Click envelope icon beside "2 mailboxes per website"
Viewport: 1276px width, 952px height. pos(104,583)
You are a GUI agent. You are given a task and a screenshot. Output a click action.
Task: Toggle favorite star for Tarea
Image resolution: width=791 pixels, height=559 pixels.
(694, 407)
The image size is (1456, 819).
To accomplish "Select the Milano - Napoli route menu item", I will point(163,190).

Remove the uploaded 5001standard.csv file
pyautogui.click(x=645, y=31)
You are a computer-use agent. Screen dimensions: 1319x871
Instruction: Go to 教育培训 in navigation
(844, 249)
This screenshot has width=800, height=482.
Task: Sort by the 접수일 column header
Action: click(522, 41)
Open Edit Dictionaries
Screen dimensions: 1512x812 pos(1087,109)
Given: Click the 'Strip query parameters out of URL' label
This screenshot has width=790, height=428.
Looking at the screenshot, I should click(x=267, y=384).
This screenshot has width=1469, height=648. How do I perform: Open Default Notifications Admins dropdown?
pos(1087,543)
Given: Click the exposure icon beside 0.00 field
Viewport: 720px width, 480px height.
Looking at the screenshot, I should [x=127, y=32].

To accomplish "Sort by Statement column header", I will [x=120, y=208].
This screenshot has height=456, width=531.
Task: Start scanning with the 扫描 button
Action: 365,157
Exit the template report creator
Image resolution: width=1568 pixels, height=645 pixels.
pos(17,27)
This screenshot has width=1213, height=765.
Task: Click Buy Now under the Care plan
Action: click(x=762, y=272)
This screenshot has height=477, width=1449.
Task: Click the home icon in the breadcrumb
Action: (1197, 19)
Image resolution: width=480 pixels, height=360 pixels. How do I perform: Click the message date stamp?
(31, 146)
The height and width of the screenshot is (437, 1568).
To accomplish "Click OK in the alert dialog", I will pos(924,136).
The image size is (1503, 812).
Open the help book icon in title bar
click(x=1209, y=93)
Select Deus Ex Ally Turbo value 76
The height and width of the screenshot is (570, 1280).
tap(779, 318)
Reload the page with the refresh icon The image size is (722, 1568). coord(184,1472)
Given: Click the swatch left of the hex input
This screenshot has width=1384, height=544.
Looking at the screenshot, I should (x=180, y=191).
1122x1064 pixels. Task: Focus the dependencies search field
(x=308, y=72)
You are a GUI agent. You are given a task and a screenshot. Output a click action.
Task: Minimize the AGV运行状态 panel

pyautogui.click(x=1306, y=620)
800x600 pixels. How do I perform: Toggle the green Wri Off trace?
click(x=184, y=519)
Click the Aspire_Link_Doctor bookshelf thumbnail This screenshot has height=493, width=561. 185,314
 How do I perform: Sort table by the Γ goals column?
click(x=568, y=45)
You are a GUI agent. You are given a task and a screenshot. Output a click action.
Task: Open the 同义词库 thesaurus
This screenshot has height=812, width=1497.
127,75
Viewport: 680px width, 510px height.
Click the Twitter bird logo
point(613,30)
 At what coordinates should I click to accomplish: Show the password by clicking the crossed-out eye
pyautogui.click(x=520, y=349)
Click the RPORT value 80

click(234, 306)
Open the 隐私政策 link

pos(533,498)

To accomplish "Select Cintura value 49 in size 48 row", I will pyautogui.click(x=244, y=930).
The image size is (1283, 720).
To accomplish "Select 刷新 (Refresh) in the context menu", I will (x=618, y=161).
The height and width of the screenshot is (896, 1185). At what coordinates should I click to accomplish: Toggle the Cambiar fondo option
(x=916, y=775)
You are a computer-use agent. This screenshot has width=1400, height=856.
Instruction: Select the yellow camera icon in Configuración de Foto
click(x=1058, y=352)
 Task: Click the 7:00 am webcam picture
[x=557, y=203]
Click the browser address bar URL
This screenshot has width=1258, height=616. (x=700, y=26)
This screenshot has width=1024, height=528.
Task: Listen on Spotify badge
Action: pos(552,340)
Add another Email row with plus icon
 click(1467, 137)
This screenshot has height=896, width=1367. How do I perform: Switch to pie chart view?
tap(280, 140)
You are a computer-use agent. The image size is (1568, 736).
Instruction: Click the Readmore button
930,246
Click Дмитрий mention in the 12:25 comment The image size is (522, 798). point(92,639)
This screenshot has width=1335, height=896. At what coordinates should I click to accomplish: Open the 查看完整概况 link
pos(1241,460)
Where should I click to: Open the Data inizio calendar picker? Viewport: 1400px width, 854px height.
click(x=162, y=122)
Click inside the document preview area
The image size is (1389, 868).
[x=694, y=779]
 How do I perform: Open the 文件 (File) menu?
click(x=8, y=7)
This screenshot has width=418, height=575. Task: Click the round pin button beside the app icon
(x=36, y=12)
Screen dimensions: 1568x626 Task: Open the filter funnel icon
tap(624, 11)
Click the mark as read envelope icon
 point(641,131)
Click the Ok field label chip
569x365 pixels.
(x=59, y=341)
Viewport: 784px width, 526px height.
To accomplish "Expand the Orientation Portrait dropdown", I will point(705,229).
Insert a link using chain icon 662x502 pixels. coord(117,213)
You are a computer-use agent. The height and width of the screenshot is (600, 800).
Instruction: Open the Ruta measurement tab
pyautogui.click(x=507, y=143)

**Assignment**
Only the lines above from the one with "Open Edit Dictionaries" through the one with "The image size is (1503, 812)." should be duplicated, character for character.

**Reply to the exercise**
Open Edit Dictionaries
Screen dimensions: 1512x812 pos(1087,109)
Given: Click the 'Strip query parameters out of URL' label
This screenshot has width=790, height=428.
Looking at the screenshot, I should click(x=267, y=384).
This screenshot has width=1469, height=648. How do I perform: Open Default Notifications Admins dropdown?
pos(1087,543)
Given: Click the exposure icon beside 0.00 field
Viewport: 720px width, 480px height.
Looking at the screenshot, I should [x=127, y=32].

To accomplish "Sort by Statement column header", I will [x=120, y=208].
This screenshot has height=456, width=531.
Task: Start scanning with the 扫描 button
Action: 365,157
Exit the template report creator
Image resolution: width=1568 pixels, height=645 pixels.
pos(17,27)
This screenshot has width=1213, height=765.
Task: Click Buy Now under the Care plan
Action: click(x=762, y=272)
This screenshot has height=477, width=1449.
Task: Click the home icon in the breadcrumb
Action: (1197, 19)
Image resolution: width=480 pixels, height=360 pixels. How do I perform: Click the message date stamp?
(31, 146)
The height and width of the screenshot is (437, 1568).
To accomplish "Click OK in the alert dialog", I will pos(924,136).
The image size is (1503, 812).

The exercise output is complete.